[Stored data]
+--
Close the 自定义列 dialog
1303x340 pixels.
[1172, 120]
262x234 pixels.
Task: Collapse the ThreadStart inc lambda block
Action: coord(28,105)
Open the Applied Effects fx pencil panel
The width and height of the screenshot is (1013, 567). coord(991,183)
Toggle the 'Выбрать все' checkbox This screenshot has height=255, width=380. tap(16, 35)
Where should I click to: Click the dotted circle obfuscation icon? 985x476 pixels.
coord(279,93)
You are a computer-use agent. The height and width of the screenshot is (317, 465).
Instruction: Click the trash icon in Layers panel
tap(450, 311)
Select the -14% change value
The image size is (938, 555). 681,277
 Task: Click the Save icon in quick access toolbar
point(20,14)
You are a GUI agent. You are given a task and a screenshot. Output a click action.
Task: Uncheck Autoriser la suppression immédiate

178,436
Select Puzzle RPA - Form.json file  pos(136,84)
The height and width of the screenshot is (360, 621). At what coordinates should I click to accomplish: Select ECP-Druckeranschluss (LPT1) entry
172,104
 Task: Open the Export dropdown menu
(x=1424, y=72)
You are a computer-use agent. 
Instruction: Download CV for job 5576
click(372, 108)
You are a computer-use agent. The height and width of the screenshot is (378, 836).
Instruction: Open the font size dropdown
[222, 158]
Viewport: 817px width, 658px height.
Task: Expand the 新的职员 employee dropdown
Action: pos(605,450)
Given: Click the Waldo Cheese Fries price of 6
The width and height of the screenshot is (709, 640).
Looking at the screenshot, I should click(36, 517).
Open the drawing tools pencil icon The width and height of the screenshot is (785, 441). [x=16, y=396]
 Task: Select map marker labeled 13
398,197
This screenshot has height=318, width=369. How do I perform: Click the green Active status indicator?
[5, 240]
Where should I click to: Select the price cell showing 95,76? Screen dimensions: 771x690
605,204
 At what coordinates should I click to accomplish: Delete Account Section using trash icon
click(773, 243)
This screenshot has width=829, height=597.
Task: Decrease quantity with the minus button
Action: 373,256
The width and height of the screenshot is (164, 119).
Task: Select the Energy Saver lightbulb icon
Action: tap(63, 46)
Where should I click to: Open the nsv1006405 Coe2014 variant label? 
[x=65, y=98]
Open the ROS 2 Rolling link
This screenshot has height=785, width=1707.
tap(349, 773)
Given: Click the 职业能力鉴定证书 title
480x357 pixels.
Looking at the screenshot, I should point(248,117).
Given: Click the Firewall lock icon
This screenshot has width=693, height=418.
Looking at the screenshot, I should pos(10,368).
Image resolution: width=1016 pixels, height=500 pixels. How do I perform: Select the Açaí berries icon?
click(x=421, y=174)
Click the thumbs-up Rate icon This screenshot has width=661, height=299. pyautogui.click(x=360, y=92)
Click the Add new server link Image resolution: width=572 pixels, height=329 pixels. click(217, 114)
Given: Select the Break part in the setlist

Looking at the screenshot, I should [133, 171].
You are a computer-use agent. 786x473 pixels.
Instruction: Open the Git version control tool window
+--
Exercise directions:
Retype the lines above, keeping every character.

Task answer:
Close the 自定义列 dialog
1303x340 pixels.
[1172, 120]
262x234 pixels.
Task: Collapse the ThreadStart inc lambda block
Action: coord(28,105)
Open the Applied Effects fx pencil panel
The width and height of the screenshot is (1013, 567). coord(991,183)
Toggle the 'Выбрать все' checkbox This screenshot has height=255, width=380. tap(16, 35)
Where should I click to: Click the dotted circle obfuscation icon? 985x476 pixels.
coord(279,93)
You are a computer-use agent. The height and width of the screenshot is (317, 465).
Instruction: Click the trash icon in Layers panel
tap(450, 311)
Select the -14% change value
The image size is (938, 555). 681,277
 Task: Click the Save icon in quick access toolbar
point(20,14)
You are a GUI agent. You are given a task and a screenshot. Output a click action.
Task: Uncheck Autoriser la suppression immédiate

178,436
Select Puzzle RPA - Form.json file  pos(136,84)
The height and width of the screenshot is (360, 621). At what coordinates should I click to accomplish: Select ECP-Druckeranschluss (LPT1) entry
172,104
 Task: Open the Export dropdown menu
(x=1424, y=72)
You are a computer-use agent. 
Instruction: Download CV for job 5576
click(372, 108)
You are a computer-use agent. The height and width of the screenshot is (378, 836).
Instruction: Open the font size dropdown
[222, 158]
Viewport: 817px width, 658px height.
Task: Expand the 新的职员 employee dropdown
Action: pos(605,450)
Given: Click the Waldo Cheese Fries price of 6
The width and height of the screenshot is (709, 640).
Looking at the screenshot, I should click(36, 517).
Open the drawing tools pencil icon The width and height of the screenshot is (785, 441). [x=16, y=396]
 Task: Select map marker labeled 13
398,197
This screenshot has height=318, width=369. How do I perform: Click the green Active status indicator?
[5, 240]
Where should I click to: Select the price cell showing 95,76? Screen dimensions: 771x690
605,204
 At what coordinates should I click to accomplish: Delete Account Section using trash icon
click(773, 243)
This screenshot has width=829, height=597.
Task: Decrease quantity with the minus button
Action: 373,256
The width and height of the screenshot is (164, 119).
Task: Select the Energy Saver lightbulb icon
Action: tap(63, 46)
Where should I click to: Open the nsv1006405 Coe2014 variant label? 
[x=65, y=98]
Open the ROS 2 Rolling link
This screenshot has height=785, width=1707.
tap(349, 773)
Given: Click the 职业能力鉴定证书 title
480x357 pixels.
Looking at the screenshot, I should point(248,117).
Given: Click the Firewall lock icon
This screenshot has width=693, height=418.
Looking at the screenshot, I should pos(10,368).
Image resolution: width=1016 pixels, height=500 pixels. How do I perform: Select the Açaí berries icon?
click(x=421, y=174)
Click the thumbs-up Rate icon This screenshot has width=661, height=299. pyautogui.click(x=360, y=92)
Click the Add new server link Image resolution: width=572 pixels, height=329 pixels. click(217, 114)
Given: Select the Break part in the setlist

Looking at the screenshot, I should [133, 171].
You are a computer-use agent. 786x473 pixels.
Instruction: Open the Git version control tool window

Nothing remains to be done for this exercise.